_What is expected_
Reproduce everything in the items from the line containing "This screenshot has width=1000, height=905." down to the line containing "Select Km1716+005 Quốc lộ 1A Bình Thuận row", with both of those lines included.

_Given records_
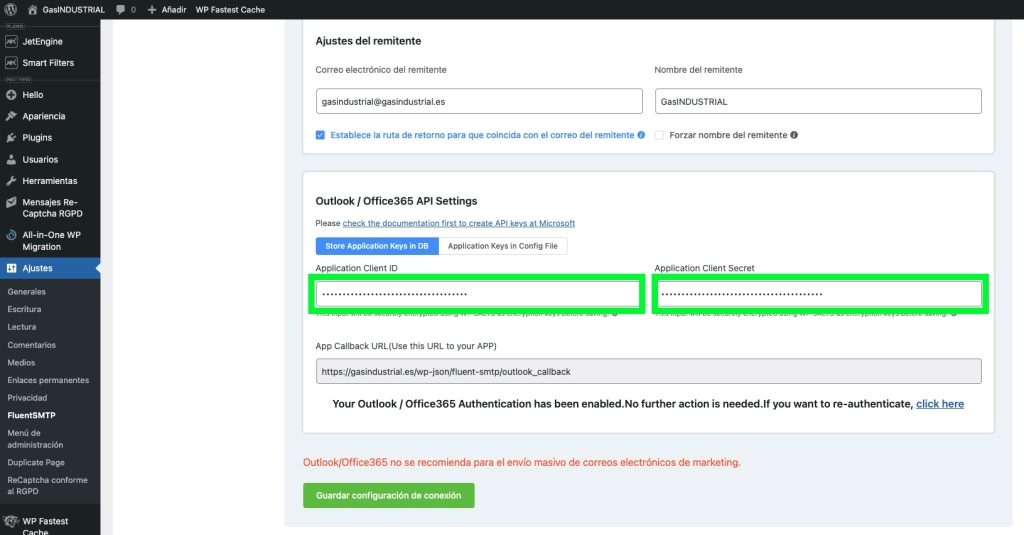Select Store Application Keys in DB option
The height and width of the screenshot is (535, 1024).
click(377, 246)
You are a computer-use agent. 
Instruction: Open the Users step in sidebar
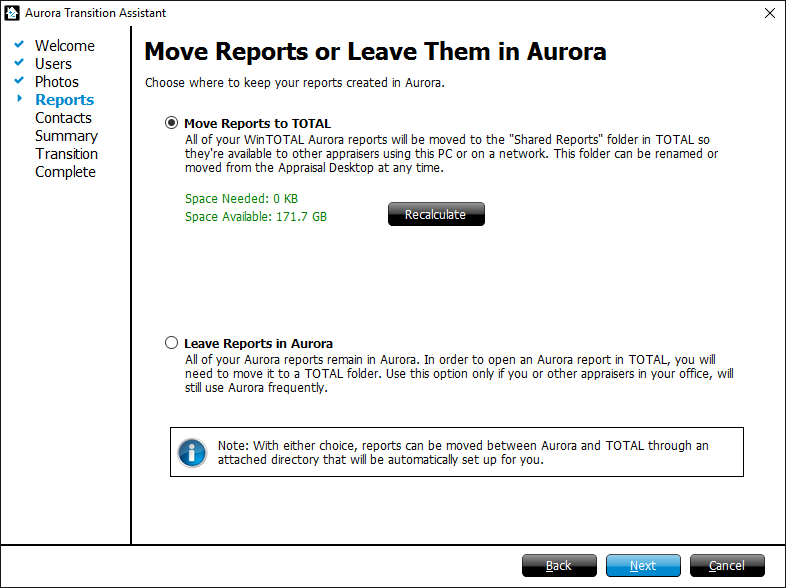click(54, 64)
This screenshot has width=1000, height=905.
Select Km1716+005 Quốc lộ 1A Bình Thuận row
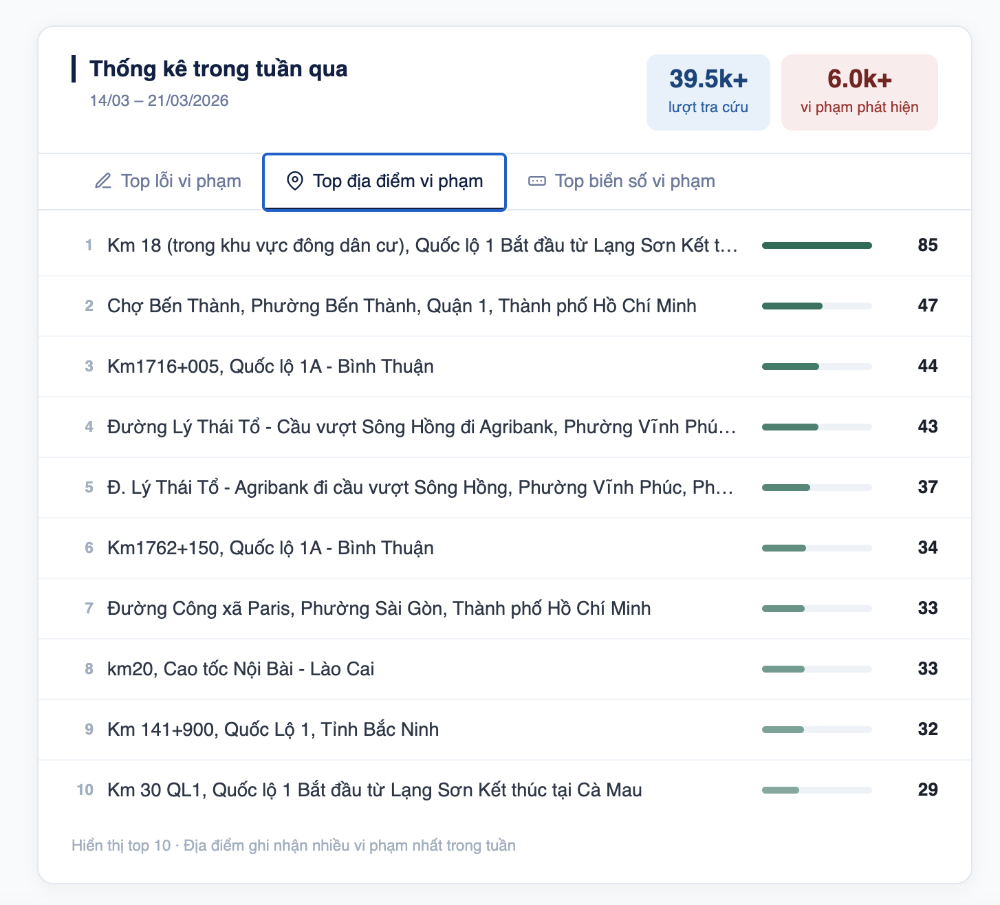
...
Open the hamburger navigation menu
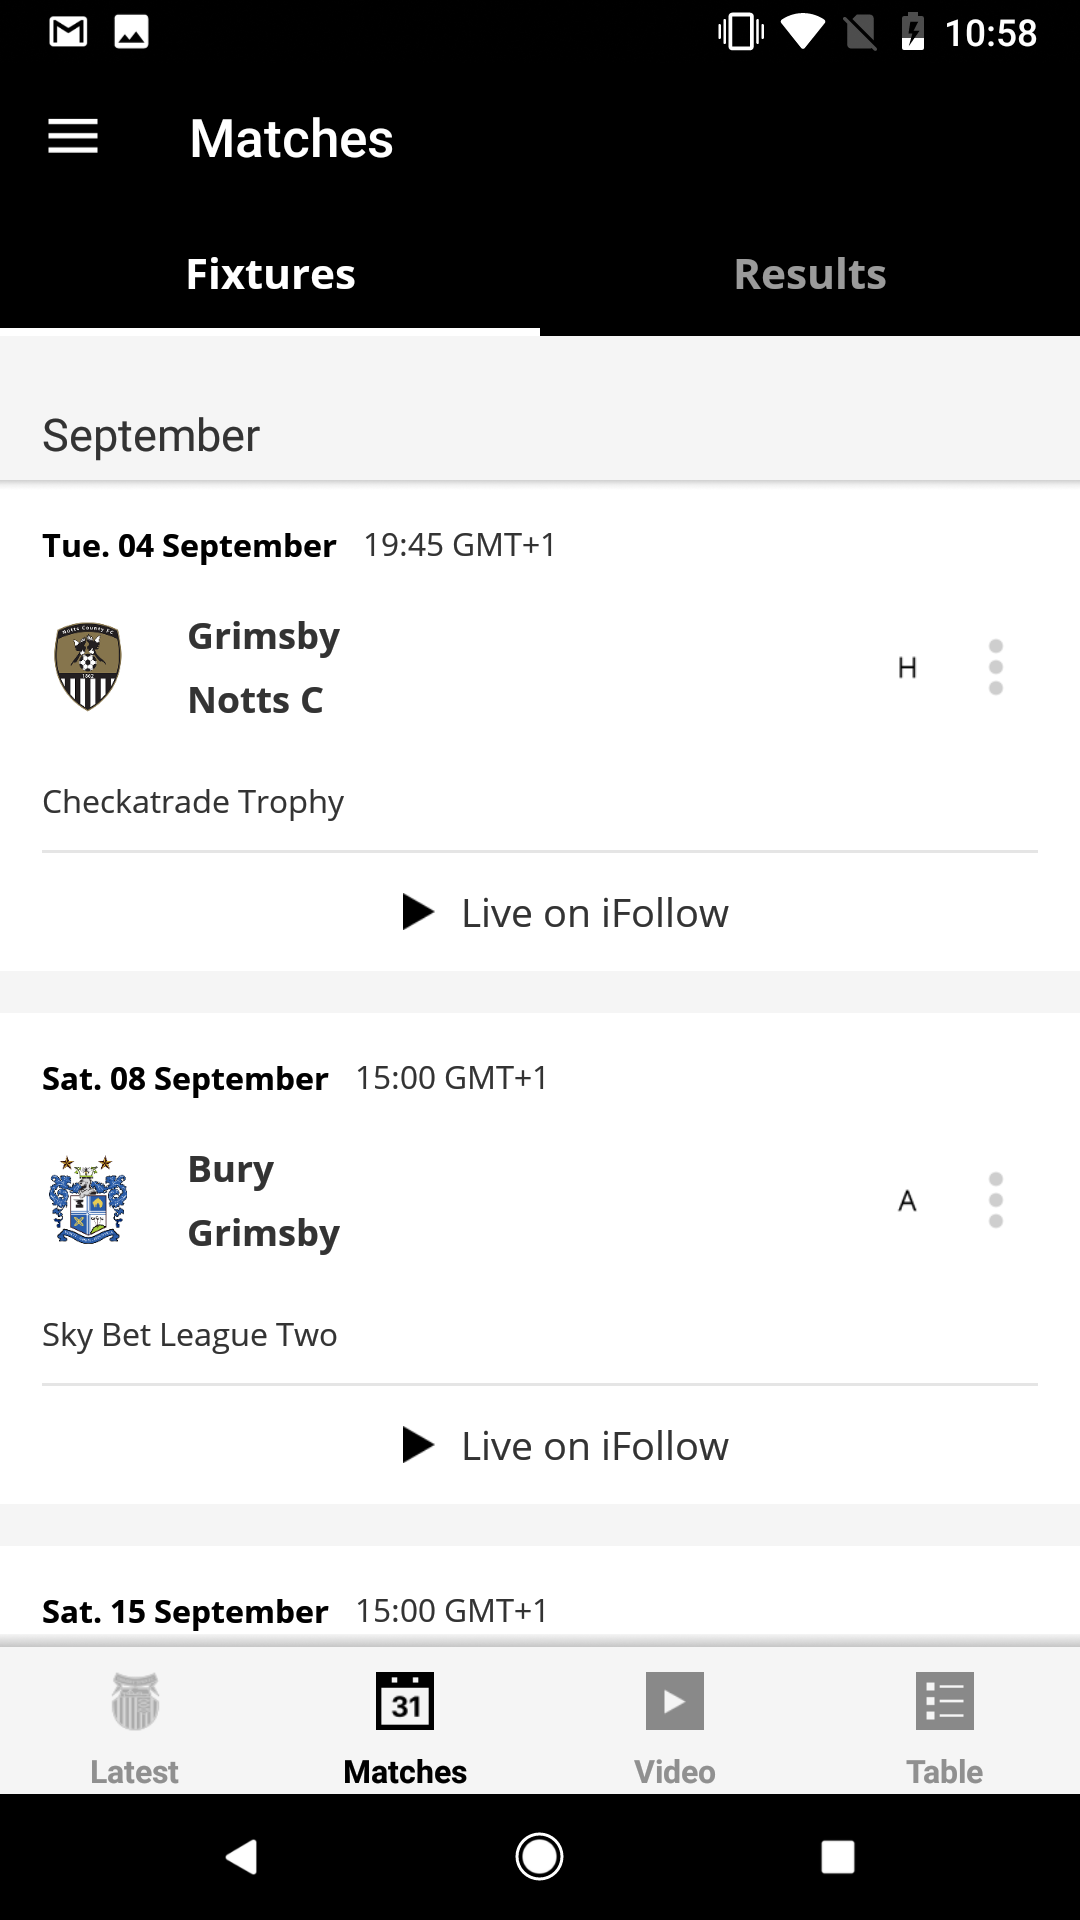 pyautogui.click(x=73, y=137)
...
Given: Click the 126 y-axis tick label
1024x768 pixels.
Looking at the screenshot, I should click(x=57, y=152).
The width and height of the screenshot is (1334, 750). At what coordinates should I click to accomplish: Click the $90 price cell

_Written solution_
This screenshot has width=1000, height=905.
Select Km1716+005 Quốc lộ 1A Bình Thuận row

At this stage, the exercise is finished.